その上、ヨーグルトフレーバーを被覆した試験区1のドッグフードは、ヨーグルトフレーバーを被覆してない対照品のドッグフードに比べて、犬に好んで摂取され、犬による嗜好性が高い。
【0028】
それに対して、レモンフレーバーまたはオレンジフレーバーを被覆した試験区2と試験区3のドッグフードは、表面被覆されたレモンフレーバーまたはオレンジフレーバーの香りとベースをなすドッグフードの臭いとの間に違和感があり、全体的に不快な臭いがする。しかも試験区2および試験区3のドッグフードは、フレーバーを被覆してない対照品のドッグフードに比べて、犬に好まれず、嗜好性が低い。

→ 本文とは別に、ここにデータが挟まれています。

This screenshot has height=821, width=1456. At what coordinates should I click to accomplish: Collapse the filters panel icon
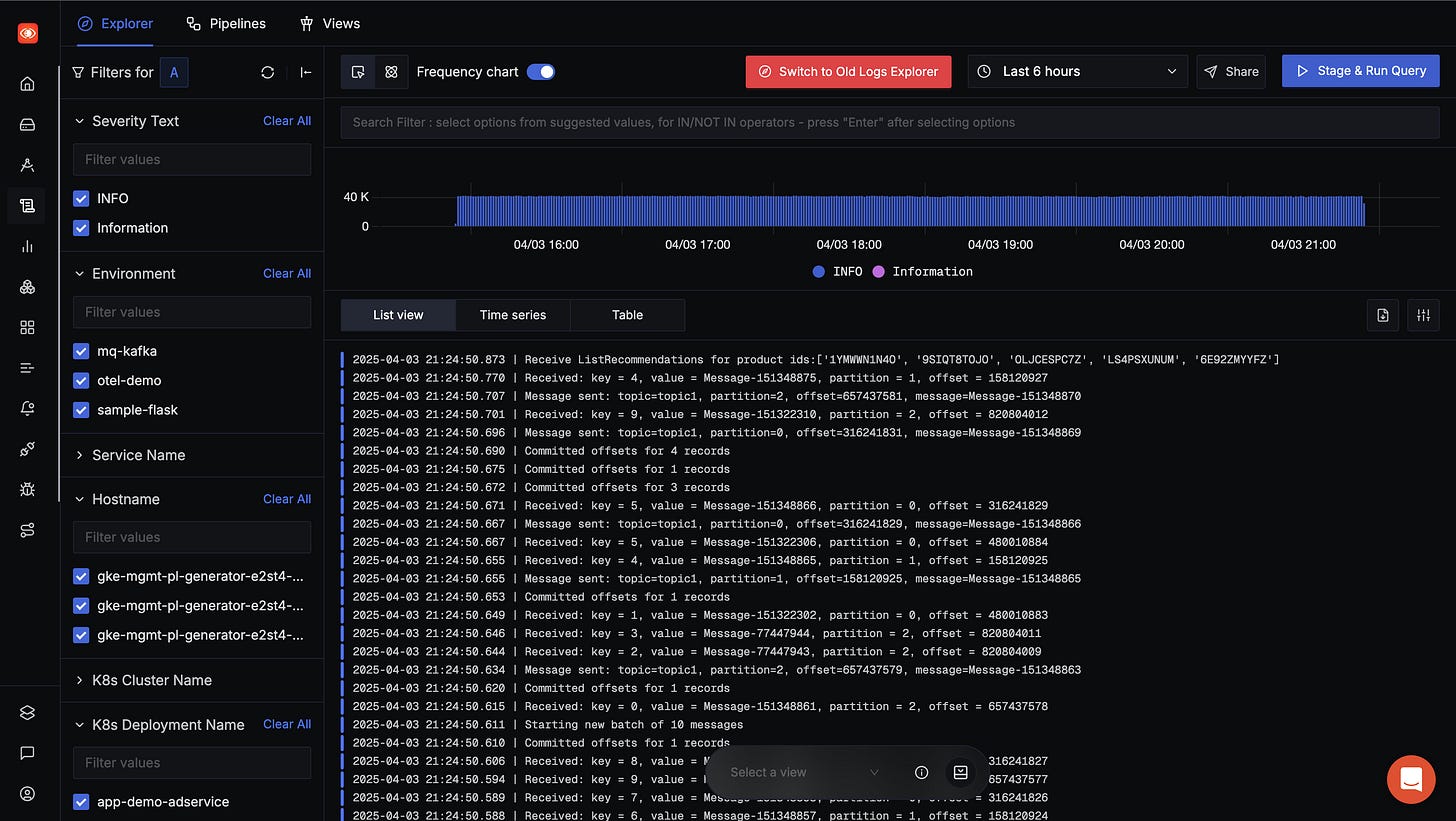[x=306, y=72]
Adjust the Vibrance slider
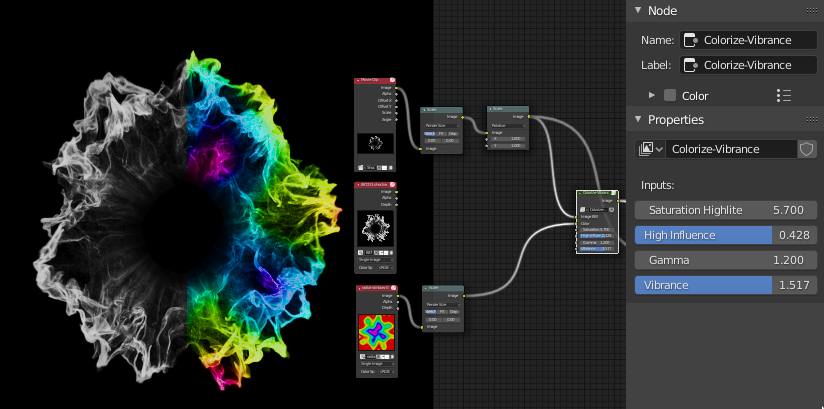 pos(725,285)
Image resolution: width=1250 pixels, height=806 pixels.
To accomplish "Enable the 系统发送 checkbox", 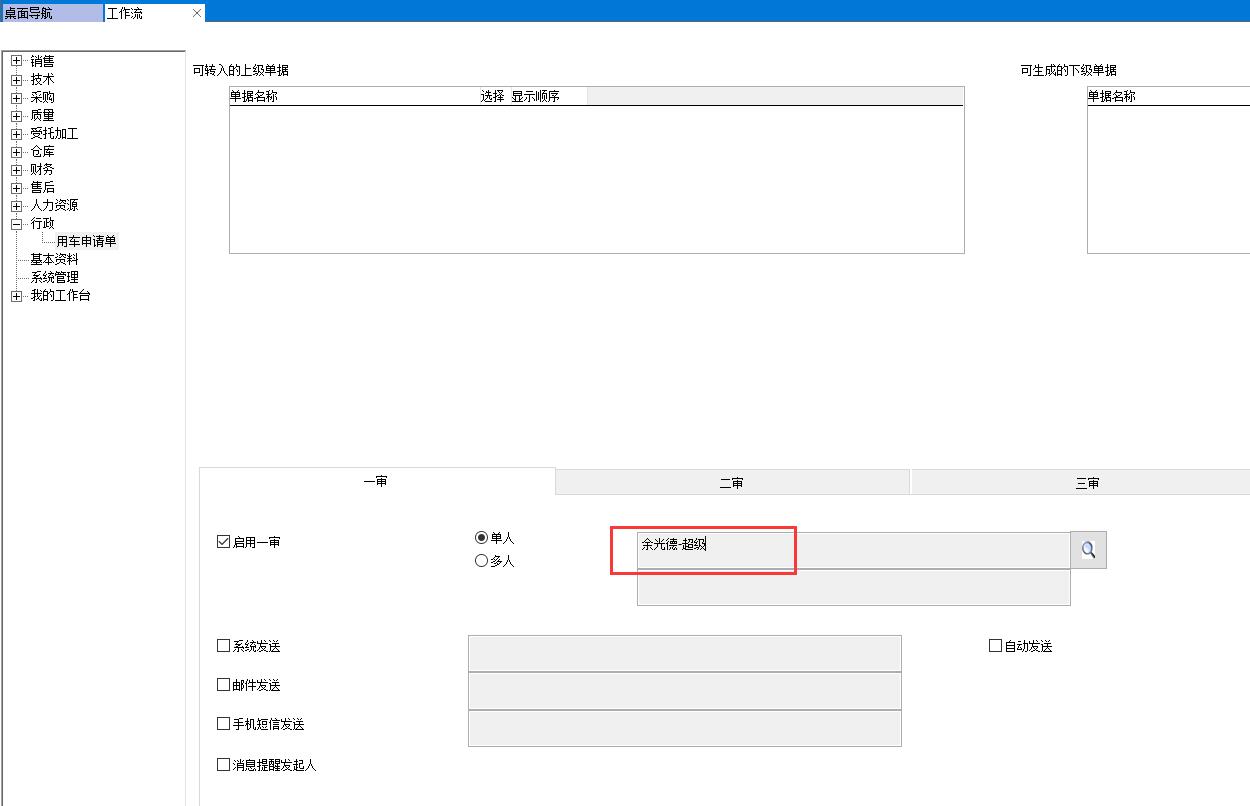I will tap(224, 646).
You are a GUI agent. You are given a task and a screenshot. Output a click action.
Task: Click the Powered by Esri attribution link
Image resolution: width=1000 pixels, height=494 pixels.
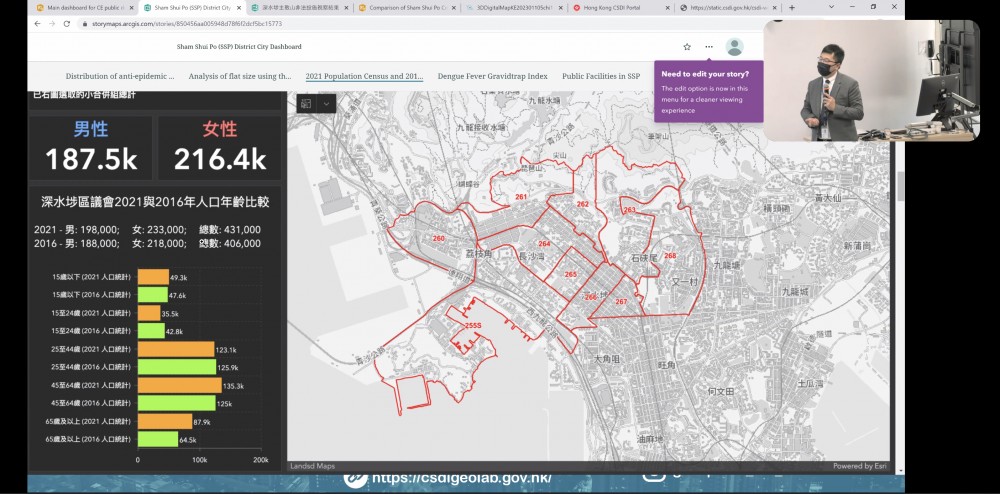pos(859,465)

また、ビーフフレーバー、チキンフレーバーまたはフィッシュフレーバーを被覆した試験区4〜6のドッグフードは、ドッグフードから発生する不快な酸臭が緩和または低減されておらず、ドッグフードの臭いの点で改善がなされていない。
【0029】
【発明の効果】
酸成分を含有する水分含量の多いペットフードに、ヨーグルトフレーバーを含有させてなる本発明のペットフードでは、ペットフードから発生する酸臭が緩和または低減されるので、取り扱い時、保管時、給与時、摂餌時などに人間やペットに与える不快感をなくしたり低減することができる。
しかも、ヨーグルトフレーバーを含有する本発明のペットフードは、ペットによる嗜好性が高く、ペットに好んで摂取される。
Claims (3)
- 酸成分を含有する水分含量が10〜70質量%のペットフードに、ヨーグルトフレーバーを更に含有させたことを特徴とするペットフード。
- 水分含量が15〜40質量%のセミモイストタイプのペットフードである請求項1に記載のペットフード。
- ペットフードが、水分含量15〜40質量%のモイストタイプの粒状ペットフードであって、該粒状ペットフードの表面部分に、ヨーグルトフレーバーを0.01〜0.1質量%の割合(外割り)で被覆してなる請求項1または2に記載のペットフード。